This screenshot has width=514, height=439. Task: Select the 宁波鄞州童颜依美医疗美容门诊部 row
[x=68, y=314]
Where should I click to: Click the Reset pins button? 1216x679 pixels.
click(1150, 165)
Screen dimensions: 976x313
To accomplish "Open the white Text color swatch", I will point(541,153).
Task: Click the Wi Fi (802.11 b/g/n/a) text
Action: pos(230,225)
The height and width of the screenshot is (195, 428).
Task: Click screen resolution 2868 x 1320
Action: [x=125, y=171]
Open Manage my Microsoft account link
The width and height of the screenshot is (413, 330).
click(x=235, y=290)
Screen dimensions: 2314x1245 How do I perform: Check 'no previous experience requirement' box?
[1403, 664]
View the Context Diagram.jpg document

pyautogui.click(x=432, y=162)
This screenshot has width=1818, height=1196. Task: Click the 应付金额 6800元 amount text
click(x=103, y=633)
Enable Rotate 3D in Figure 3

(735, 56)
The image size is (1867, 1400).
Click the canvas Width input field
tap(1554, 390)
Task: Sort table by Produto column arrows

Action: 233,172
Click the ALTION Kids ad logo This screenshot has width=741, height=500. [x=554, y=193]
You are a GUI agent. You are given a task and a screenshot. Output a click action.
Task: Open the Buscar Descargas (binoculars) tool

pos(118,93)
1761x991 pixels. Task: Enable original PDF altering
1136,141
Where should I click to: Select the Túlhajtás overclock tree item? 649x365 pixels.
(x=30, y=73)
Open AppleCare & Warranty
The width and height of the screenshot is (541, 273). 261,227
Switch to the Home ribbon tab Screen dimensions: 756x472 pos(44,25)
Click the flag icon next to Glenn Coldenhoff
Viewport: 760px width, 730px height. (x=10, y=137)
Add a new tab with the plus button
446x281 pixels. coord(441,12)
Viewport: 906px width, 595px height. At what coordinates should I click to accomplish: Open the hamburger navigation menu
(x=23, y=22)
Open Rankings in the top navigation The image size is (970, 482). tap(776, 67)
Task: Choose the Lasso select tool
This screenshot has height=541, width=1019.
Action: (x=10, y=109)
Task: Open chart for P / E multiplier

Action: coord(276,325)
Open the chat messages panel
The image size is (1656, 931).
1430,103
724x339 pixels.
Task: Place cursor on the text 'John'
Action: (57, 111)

▶ Set exercise
Find each line in the rows above that contains the word "dimensions" and copy those lines out.

▶ Exercise output
Screen dimensions: 976x313
Screen dimensions: 2314x1245 How do I perform: Check 'no previous experience requirement' box?
Switch to the Home ribbon tab Screen dimensions: 756x472 pos(44,25)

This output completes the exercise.